→ **Provided data**
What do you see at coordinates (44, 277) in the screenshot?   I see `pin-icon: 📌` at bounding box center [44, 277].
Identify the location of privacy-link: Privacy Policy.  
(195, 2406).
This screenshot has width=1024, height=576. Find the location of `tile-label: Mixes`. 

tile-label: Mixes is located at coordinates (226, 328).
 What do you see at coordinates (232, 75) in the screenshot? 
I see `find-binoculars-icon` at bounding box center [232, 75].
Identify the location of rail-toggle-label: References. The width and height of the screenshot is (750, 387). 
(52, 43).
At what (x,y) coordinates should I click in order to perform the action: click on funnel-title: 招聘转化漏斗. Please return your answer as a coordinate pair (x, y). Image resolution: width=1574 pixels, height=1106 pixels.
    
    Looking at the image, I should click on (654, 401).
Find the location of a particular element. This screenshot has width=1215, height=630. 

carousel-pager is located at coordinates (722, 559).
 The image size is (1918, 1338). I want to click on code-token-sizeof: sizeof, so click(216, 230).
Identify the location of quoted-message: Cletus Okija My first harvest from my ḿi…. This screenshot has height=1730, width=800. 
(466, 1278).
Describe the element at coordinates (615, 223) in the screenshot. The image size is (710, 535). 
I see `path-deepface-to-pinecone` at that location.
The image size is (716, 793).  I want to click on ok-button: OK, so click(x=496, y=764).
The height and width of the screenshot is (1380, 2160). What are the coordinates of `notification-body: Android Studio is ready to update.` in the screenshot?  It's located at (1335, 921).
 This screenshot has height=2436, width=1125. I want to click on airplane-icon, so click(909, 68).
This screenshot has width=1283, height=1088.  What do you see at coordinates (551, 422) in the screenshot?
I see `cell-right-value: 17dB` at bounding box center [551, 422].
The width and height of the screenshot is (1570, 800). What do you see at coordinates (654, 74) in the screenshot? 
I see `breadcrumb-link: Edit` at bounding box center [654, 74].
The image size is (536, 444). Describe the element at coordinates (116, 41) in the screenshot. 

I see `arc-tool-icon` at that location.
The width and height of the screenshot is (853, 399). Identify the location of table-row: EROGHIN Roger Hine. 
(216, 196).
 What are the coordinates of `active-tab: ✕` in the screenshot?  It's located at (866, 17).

→ **Activity**
Reproduce the entire listing above line for line, with every character unchanged.

→ **Output below**
What do you see at coordinates (44, 277) in the screenshot?   I see `pin-icon: 📌` at bounding box center [44, 277].
Identify the location of privacy-link: Privacy Policy.  
(195, 2406).
This screenshot has width=1024, height=576. Find the location of `tile-label: Mixes`. 

tile-label: Mixes is located at coordinates (226, 328).
 What do you see at coordinates (232, 75) in the screenshot? 
I see `find-binoculars-icon` at bounding box center [232, 75].
Identify the location of rail-toggle-label: References. The width and height of the screenshot is (750, 387). 
(52, 43).
At what (x,y) coordinates should I click in order to perform the action: click on funnel-title: 招聘转化漏斗. Please return your answer as a coordinate pair (x, y). Image resolution: width=1574 pixels, height=1106 pixels.
    
    Looking at the image, I should click on (654, 401).
Find the location of a particular element. This screenshot has width=1215, height=630. 

carousel-pager is located at coordinates (722, 559).
 The image size is (1918, 1338). I want to click on code-token-sizeof: sizeof, so click(216, 230).
Identify the location of quoted-message: Cletus Okija My first harvest from my ḿi…. This screenshot has height=1730, width=800. 
(466, 1278).
Describe the element at coordinates (615, 223) in the screenshot. The image size is (710, 535). 
I see `path-deepface-to-pinecone` at that location.
The image size is (716, 793).  I want to click on ok-button: OK, so click(x=496, y=764).
The height and width of the screenshot is (1380, 2160). What are the coordinates of `notification-body: Android Studio is ready to update.` in the screenshot?  It's located at (1335, 921).
 This screenshot has height=2436, width=1125. I want to click on airplane-icon, so click(909, 68).
This screenshot has width=1283, height=1088.  What do you see at coordinates (551, 422) in the screenshot?
I see `cell-right-value: 17dB` at bounding box center [551, 422].
The width and height of the screenshot is (1570, 800). What do you see at coordinates (654, 74) in the screenshot? 
I see `breadcrumb-link: Edit` at bounding box center [654, 74].
The image size is (536, 444). Describe the element at coordinates (116, 41) in the screenshot. 

I see `arc-tool-icon` at that location.
The width and height of the screenshot is (853, 399). Identify the location of table-row: EROGHIN Roger Hine. 
(216, 196).
 What are the coordinates of `active-tab: ✕` in the screenshot?  It's located at (866, 17).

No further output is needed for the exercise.